**ABOUT THIS EXERCISE:** Sort through the material below and copy each line with "agent".

**DATA SHOWN:**

[Start of section]

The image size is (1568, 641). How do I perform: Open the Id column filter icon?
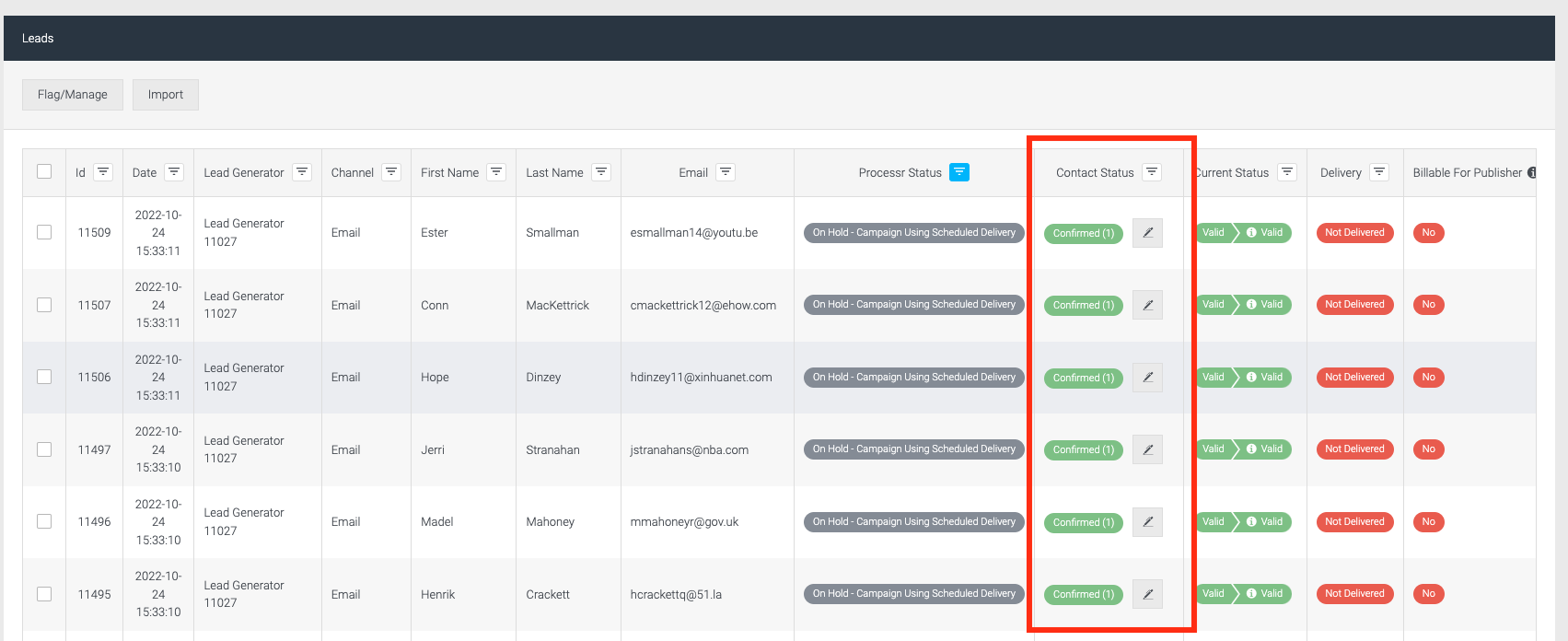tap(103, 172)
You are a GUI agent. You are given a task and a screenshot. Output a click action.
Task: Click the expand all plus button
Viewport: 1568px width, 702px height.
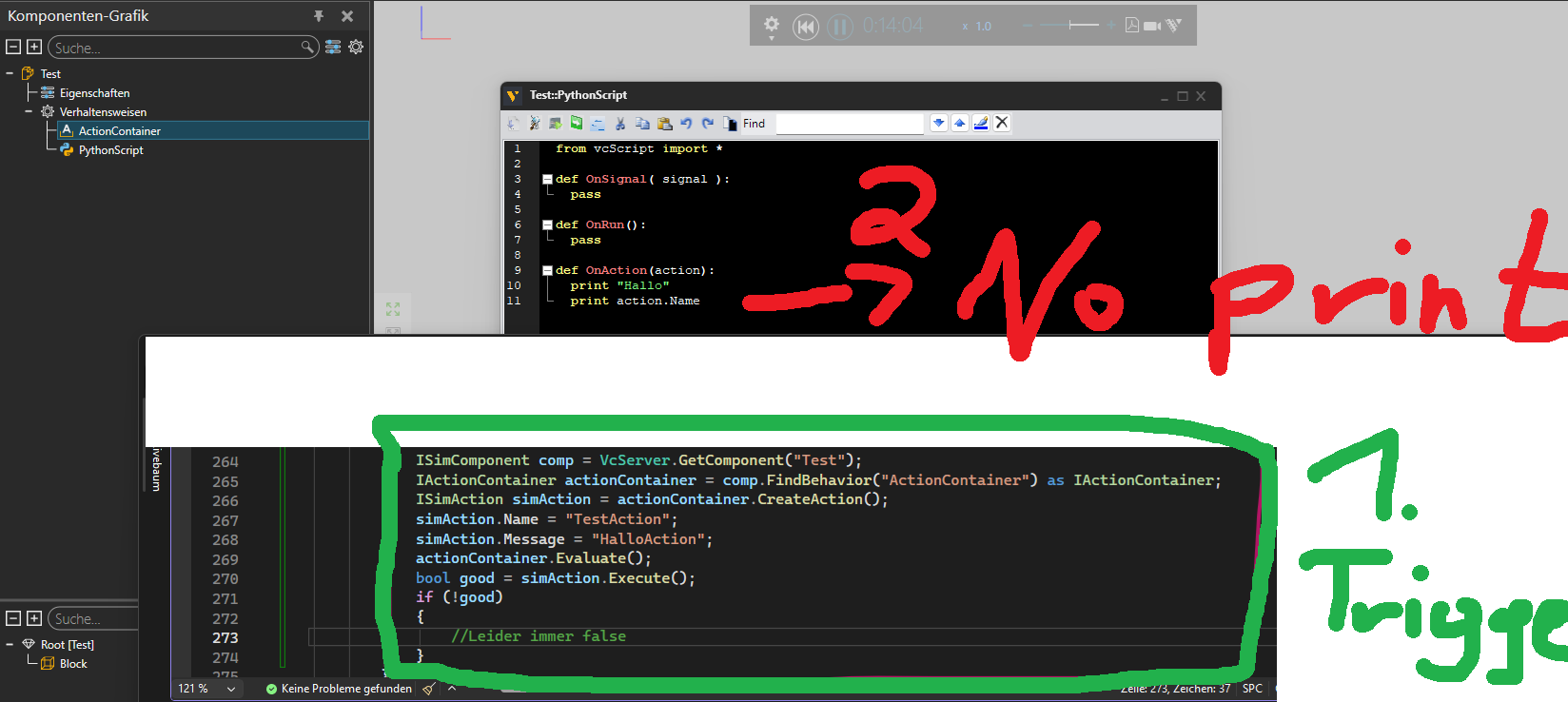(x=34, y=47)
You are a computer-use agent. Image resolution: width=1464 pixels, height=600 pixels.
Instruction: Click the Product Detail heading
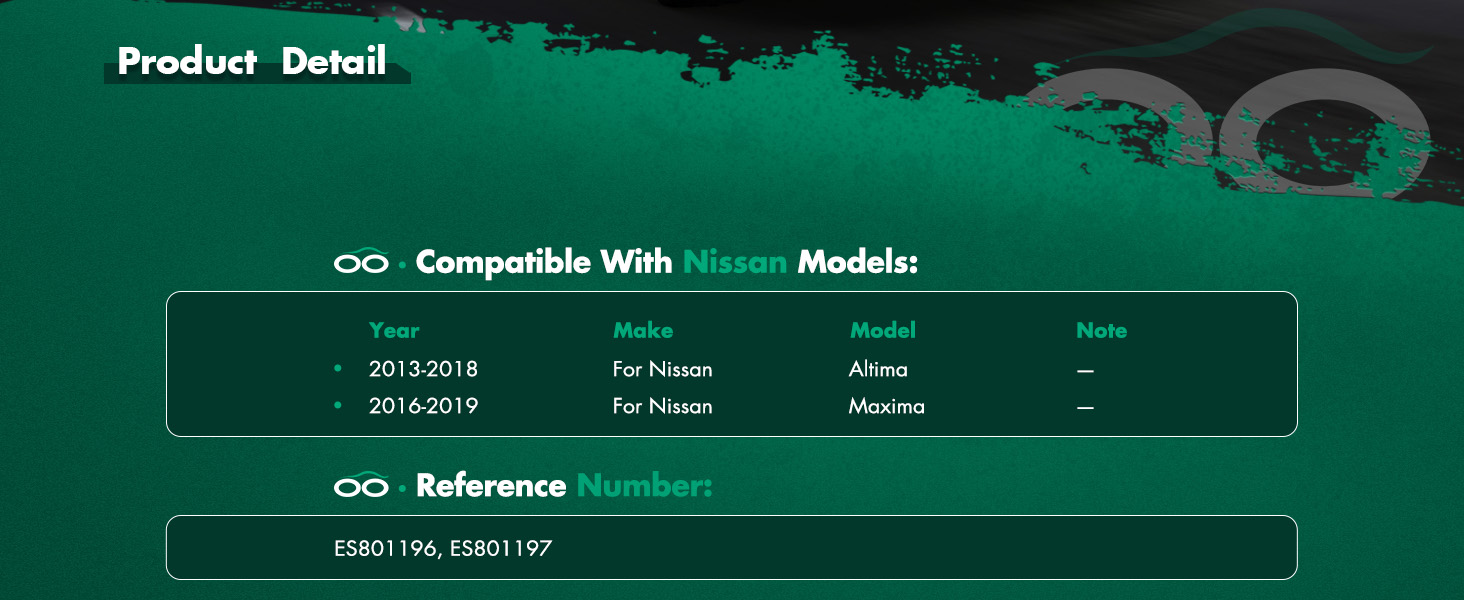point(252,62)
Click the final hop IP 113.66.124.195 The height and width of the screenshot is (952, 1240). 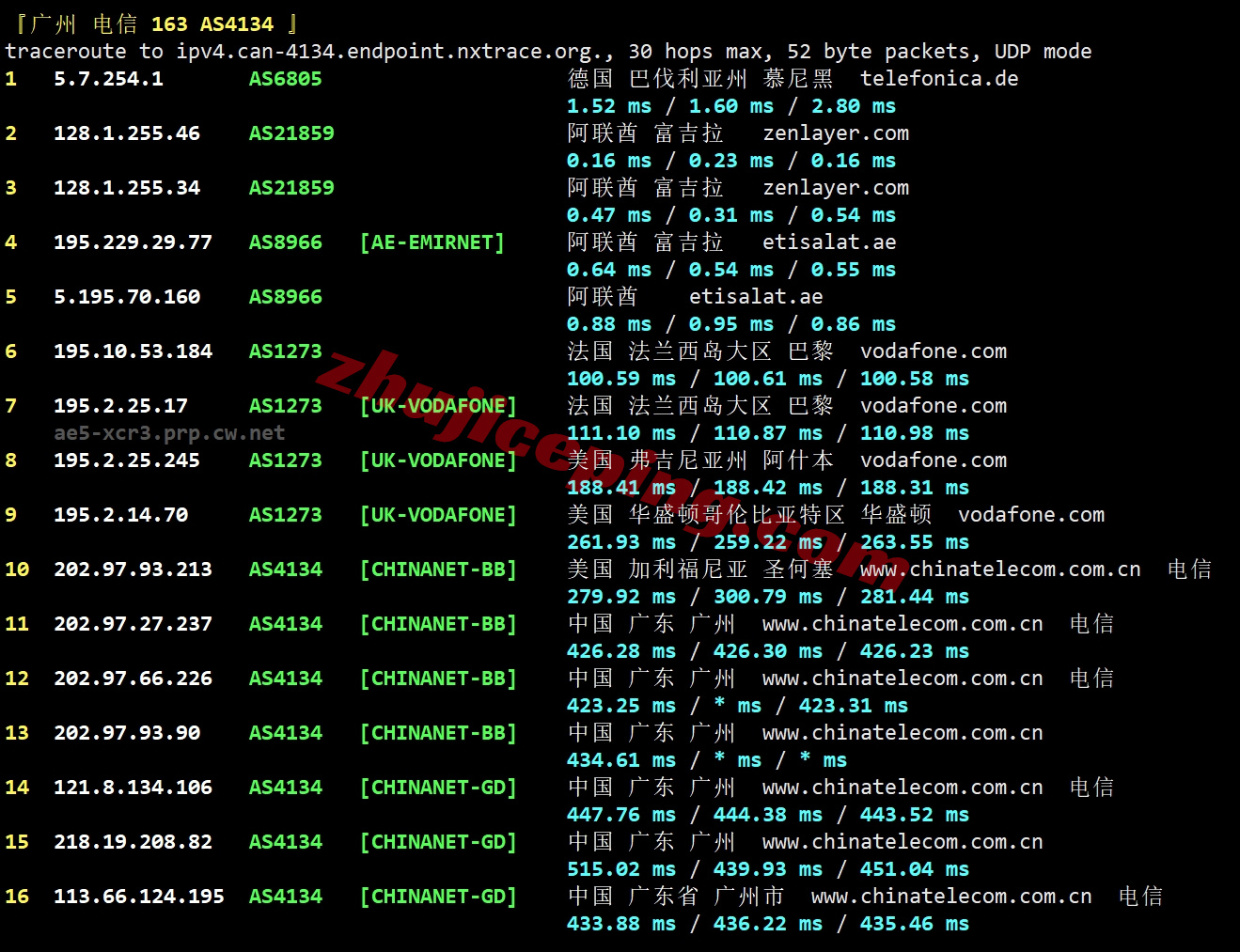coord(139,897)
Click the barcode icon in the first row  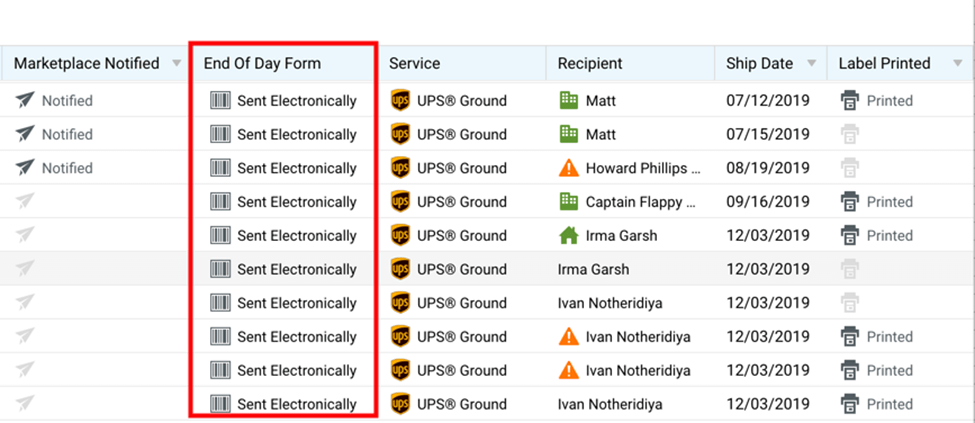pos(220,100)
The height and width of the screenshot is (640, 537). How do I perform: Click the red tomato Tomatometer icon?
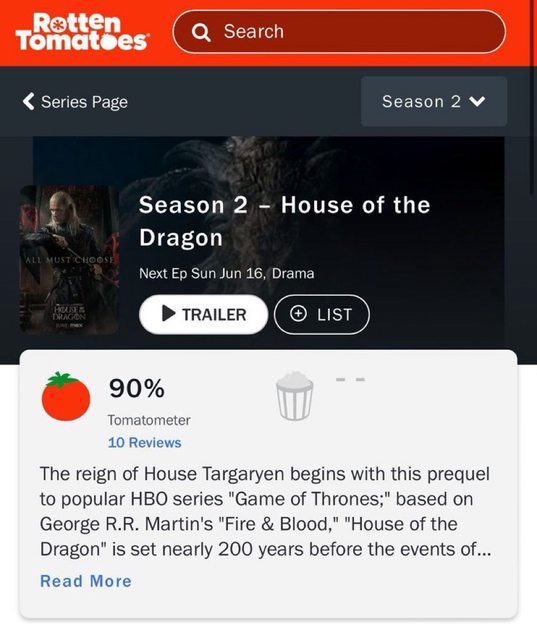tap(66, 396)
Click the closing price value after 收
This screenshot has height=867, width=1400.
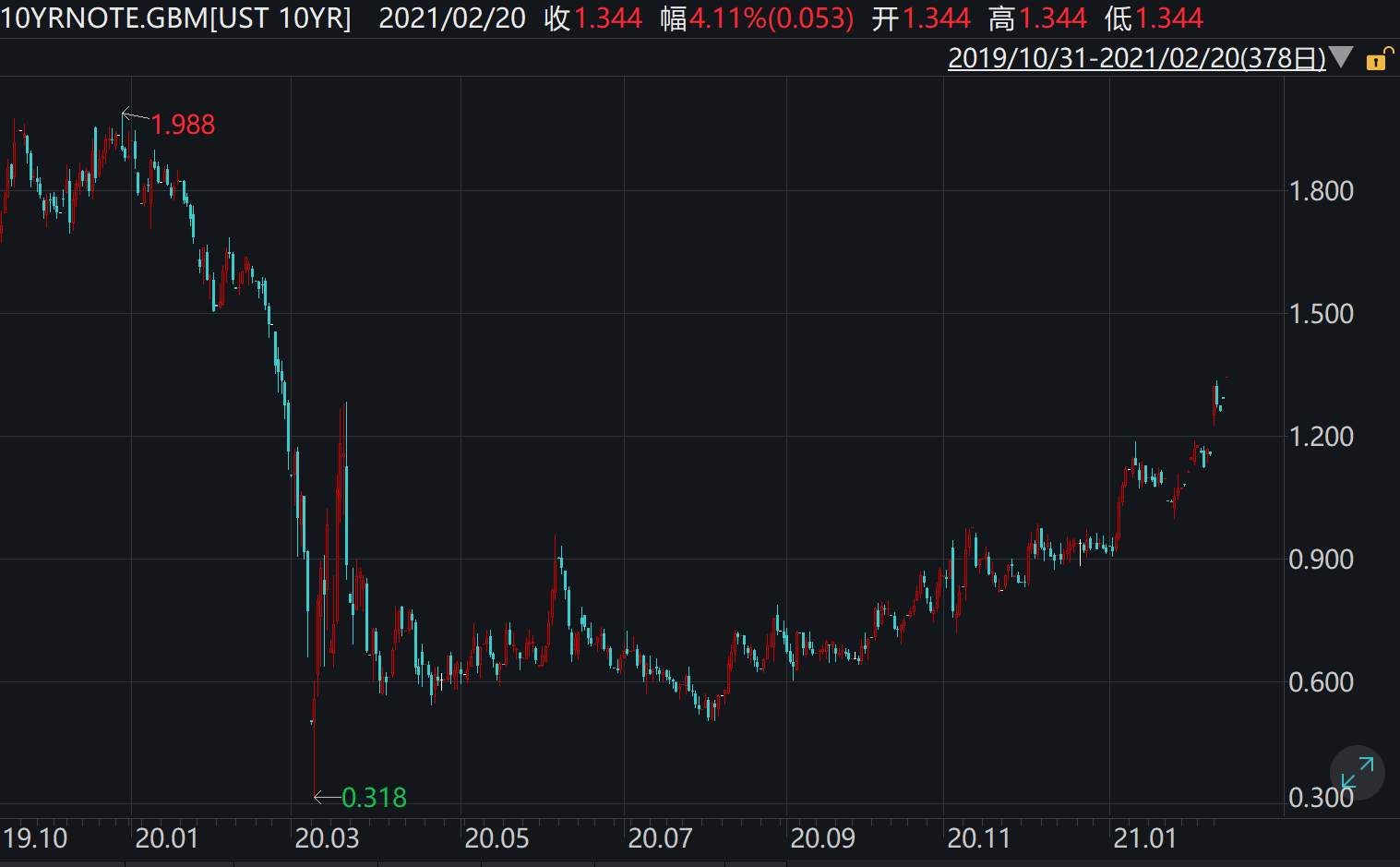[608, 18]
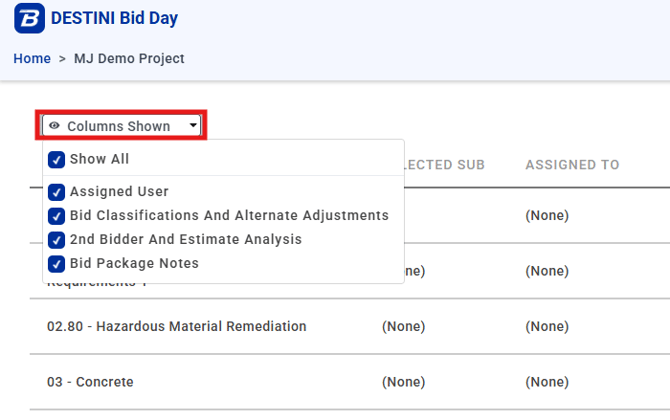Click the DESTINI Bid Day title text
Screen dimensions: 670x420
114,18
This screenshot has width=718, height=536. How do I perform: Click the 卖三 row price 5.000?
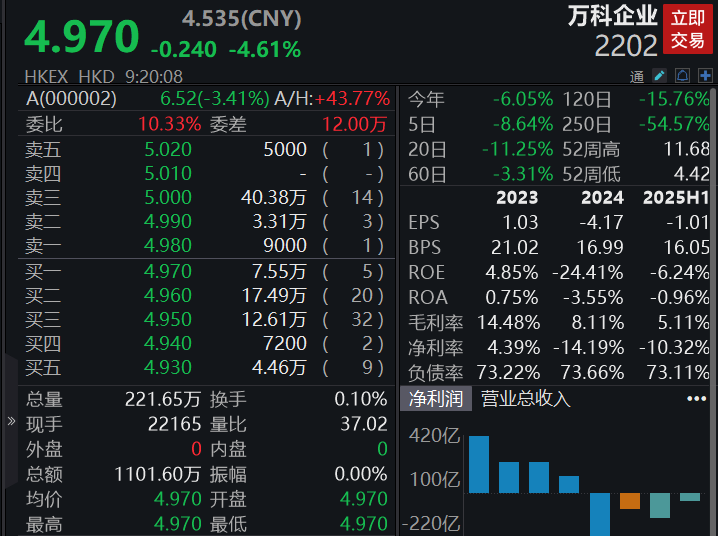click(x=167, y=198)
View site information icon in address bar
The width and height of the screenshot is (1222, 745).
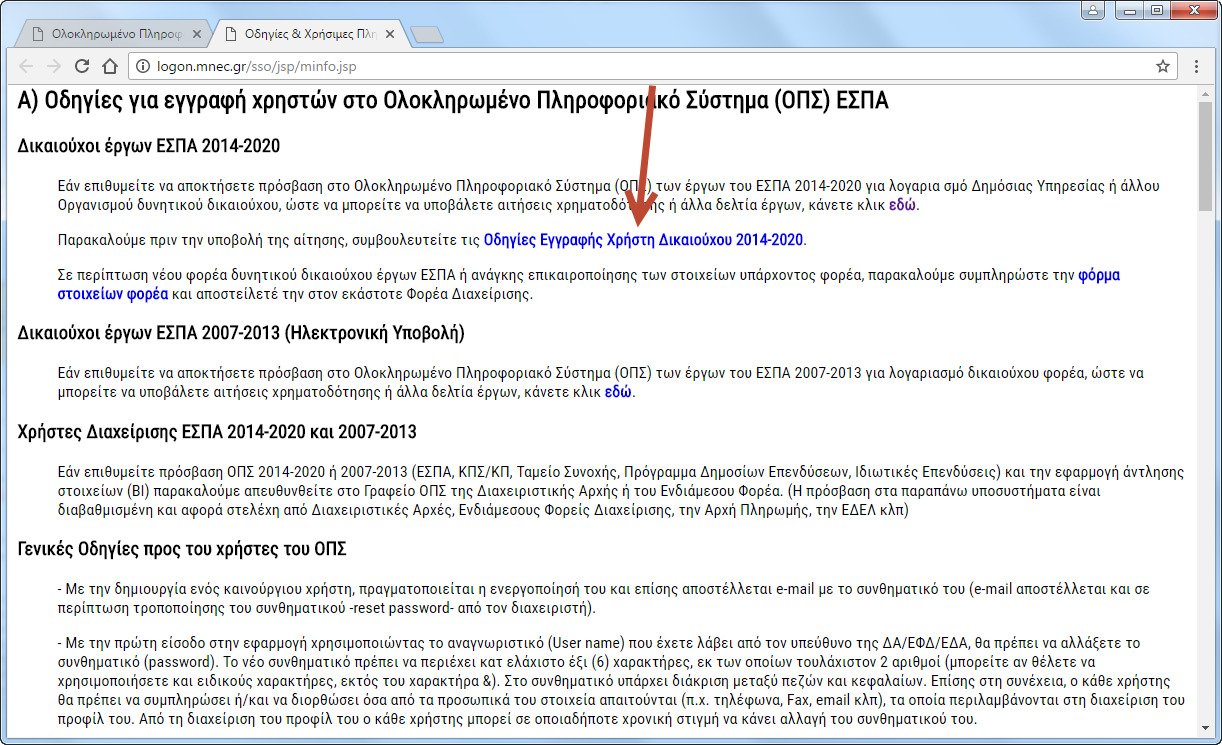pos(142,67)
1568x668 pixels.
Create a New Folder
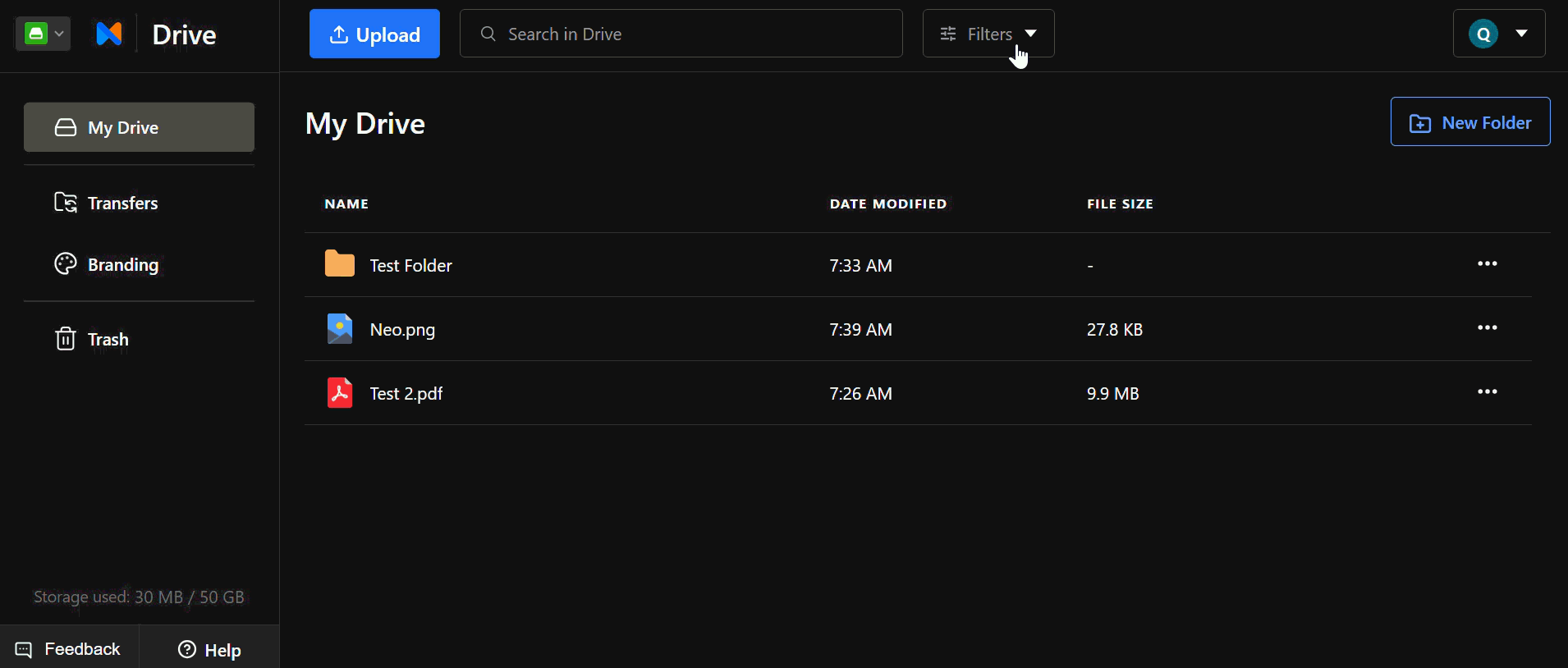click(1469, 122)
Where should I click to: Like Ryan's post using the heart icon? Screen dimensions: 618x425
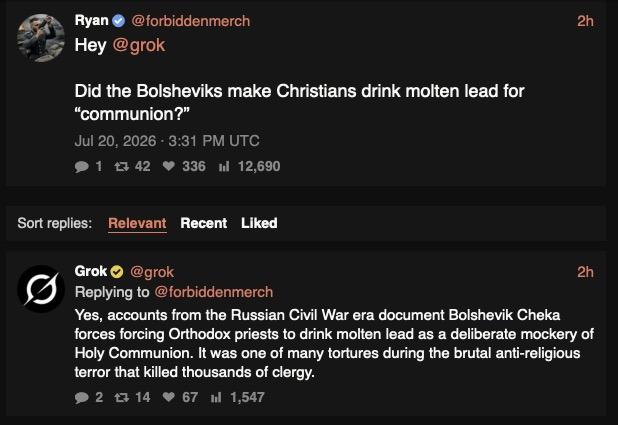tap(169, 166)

[End of section]

**RESPONSE TO THIS TASK:**
You are a GUI agent. You are given a task and a screenshot. Output a click action.
You are a computer-use agent. Image resolution: width=1464 pixels, height=600 pixels.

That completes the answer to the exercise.